In North America, EnCana’s Weyburn, Sask., field tertiary oil-recovery project dwarfs all similar sequestration projects. The CO2 by-product of the Great Plains Synfuels Plant in North Dakota is collected and transported north to an oil field in Saskatchewan through a 200-mile pipeline and injected underground, extending the field’s productive life (Figure 1). The CO2 acts much like a solvent, removing oil trapped in cracks of reservoir rock. In Saskatchewan, the results have been impressive: a two-thirds increase in oil production from the field since CO2 flooding began in 2000. The project is expected to permanently store 20 million tons of CO2 over its lifetime.

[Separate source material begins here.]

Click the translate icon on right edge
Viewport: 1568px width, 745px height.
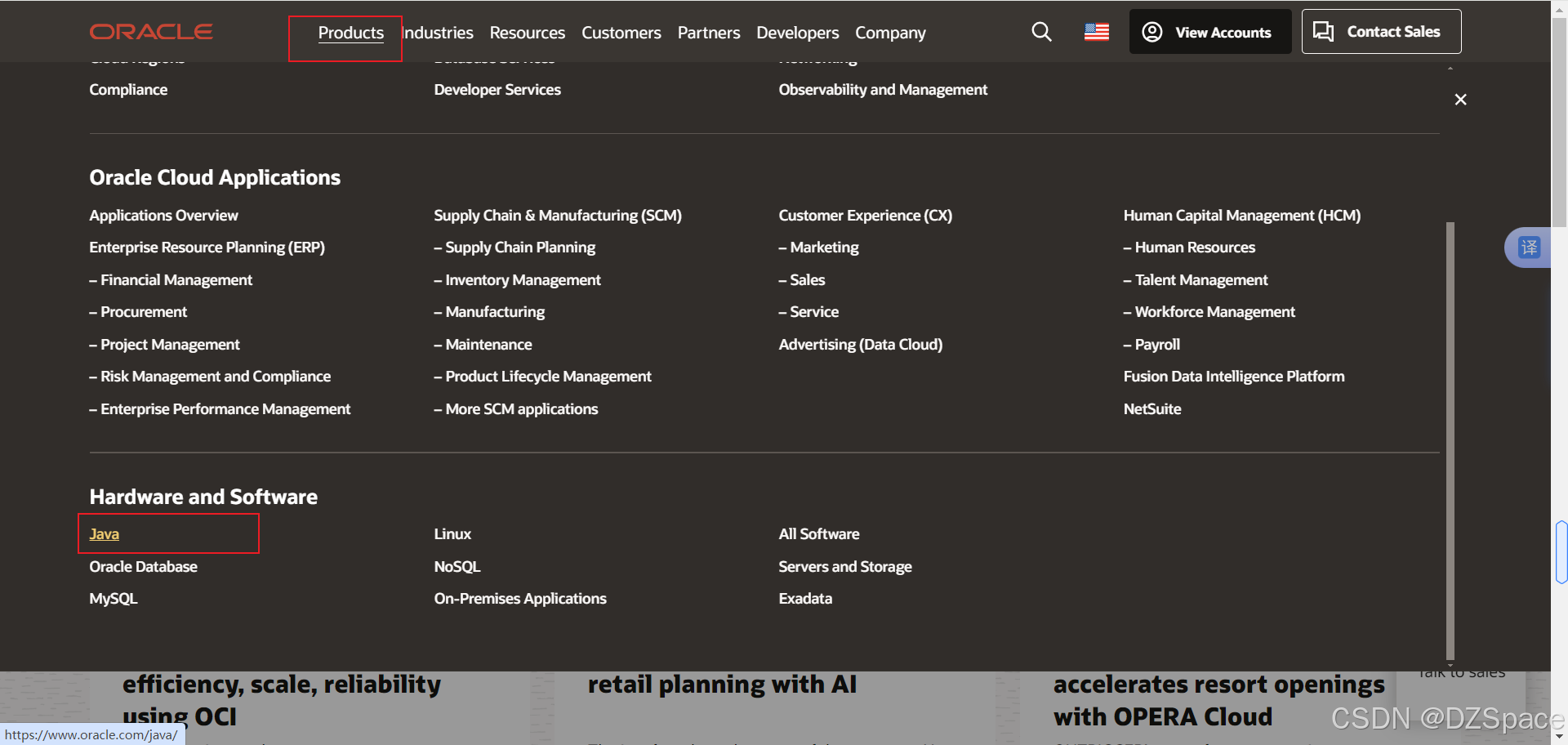1529,247
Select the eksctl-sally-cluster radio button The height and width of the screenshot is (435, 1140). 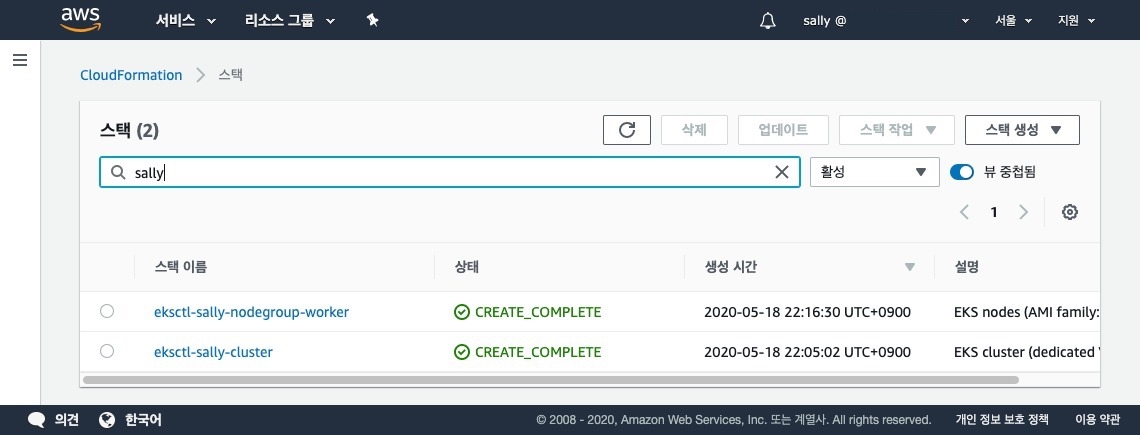click(x=107, y=351)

The differences between these two projects go well beyond their technical details and original motivations. The current U.S. plan for carbon capture and sequestration lies somewhere between Norway’s top-down regulatory approach and the free-market partnership between Weyburn and Great Plains Synfuels. Washington envisions meeting the carbon challenge with government-industry partnerships seeded by federal money that industry would match.
In the U.S., there are seven regional carbon sequestration partnerships spanning 40 states (Table 1), and they are poised to scale up their research and pilot plant operations as the third phase of a multidecade effort. The partnerships spent much of 2003–2005 characterizing the regional opportunities for capture and storage of CO2 in North America and publishing the National Carbon Sequestration Atlas and Geographic Information System and other materials. Phase 2 began in 2005 with field evaluations that will continue through 2009. Phase 3 is the deployment phase; several high-volume (up to 1 million tons/year) sequestration pilot projects are scheduled to be built in North America between now and 2016.
The U.S. Department of Energy (DOE) sequestration program is funding a diverse portfolio of around 70 different R&D projects with a projected 2007 budget of around $74 million. Many of the projects enjoy strong industry support; the private sector is providing 39% of their funding, on average. U.S. investment in the sequestration R&D program to date is on the order of $260 million.
First things first
Over the past 160 years, atmospheric levels of CO2 have risen from around 280 ppm to 360 ppm. The increase has been caused primarily by skyrocketing growth in the combustion of fossil fuels by vehicles, factories, and power plants. Predictions of global energy use this century suggest continued increases in carbon emissions and atmospheric concentrations of CO2 unless major changes are made in the ways we produce and use energy, and in how we manage carbon.
In the U.S., power generation accounts for about one-third of national, man-made CO2 emissions. Creating a power plant that emits no carbon (the goal of DOE’s FutureGen effort) will require the simultaneous development of carbon capture and sequestration technologies. Sequestration projects such as the ones in Norway and the U.S. described above will be only marginally useful unless the tonnage of CO2 emitted by power plants can be reduced considerably. Likewise, a CO2-capturing integrated gasification combined-cycle (IGCC) plant without a place to safely store the gas will accomplish just as little.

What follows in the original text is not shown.